Start of EXERCISE DATA

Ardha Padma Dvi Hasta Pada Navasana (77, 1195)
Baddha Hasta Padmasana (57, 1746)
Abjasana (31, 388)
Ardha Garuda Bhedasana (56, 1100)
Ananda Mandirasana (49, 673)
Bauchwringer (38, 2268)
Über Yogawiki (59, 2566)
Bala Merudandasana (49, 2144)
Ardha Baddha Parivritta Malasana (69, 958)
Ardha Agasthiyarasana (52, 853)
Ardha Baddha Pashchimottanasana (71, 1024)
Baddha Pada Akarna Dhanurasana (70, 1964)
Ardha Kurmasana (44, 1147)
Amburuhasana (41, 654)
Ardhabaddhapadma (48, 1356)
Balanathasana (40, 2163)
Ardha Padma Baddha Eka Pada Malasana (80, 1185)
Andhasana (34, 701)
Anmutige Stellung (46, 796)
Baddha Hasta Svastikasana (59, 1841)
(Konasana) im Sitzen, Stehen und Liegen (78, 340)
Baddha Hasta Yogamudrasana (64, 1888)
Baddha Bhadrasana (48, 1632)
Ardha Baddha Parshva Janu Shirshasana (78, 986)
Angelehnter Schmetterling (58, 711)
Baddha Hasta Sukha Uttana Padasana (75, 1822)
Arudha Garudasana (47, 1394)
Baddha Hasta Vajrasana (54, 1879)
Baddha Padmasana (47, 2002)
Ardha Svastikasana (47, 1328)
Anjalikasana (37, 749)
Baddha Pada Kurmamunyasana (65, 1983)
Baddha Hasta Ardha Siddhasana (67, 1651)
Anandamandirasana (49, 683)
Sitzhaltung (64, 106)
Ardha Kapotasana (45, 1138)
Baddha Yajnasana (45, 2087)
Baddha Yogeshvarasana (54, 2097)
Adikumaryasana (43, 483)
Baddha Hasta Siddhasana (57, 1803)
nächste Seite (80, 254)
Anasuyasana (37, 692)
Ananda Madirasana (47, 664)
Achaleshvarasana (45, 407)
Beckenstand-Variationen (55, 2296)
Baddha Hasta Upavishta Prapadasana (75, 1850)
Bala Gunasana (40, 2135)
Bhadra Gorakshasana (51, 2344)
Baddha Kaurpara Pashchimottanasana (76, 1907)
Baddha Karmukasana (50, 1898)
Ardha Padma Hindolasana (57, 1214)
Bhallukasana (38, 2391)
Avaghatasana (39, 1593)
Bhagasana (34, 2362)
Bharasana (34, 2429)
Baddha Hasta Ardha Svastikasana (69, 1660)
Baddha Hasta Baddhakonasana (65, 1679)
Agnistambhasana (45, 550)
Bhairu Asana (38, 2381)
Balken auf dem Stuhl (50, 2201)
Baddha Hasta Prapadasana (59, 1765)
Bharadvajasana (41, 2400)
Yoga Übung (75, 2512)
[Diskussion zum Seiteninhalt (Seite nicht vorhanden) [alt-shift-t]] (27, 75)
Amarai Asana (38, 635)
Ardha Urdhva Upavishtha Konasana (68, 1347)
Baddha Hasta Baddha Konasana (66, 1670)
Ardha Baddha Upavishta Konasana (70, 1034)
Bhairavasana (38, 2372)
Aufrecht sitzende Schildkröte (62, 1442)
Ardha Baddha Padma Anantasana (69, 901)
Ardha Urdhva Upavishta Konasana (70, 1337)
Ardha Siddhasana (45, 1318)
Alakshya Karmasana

End of EXERCISE DATA

WHAT YOU NEED TO DO:
If a line in the records holds the string "Pashchimottanasana", copy it.

FINISHED TASK:
Ardha Baddha Pashchimottanasana (71, 1024)
Baddha Kaurpara Pashchimottanasana (76, 1907)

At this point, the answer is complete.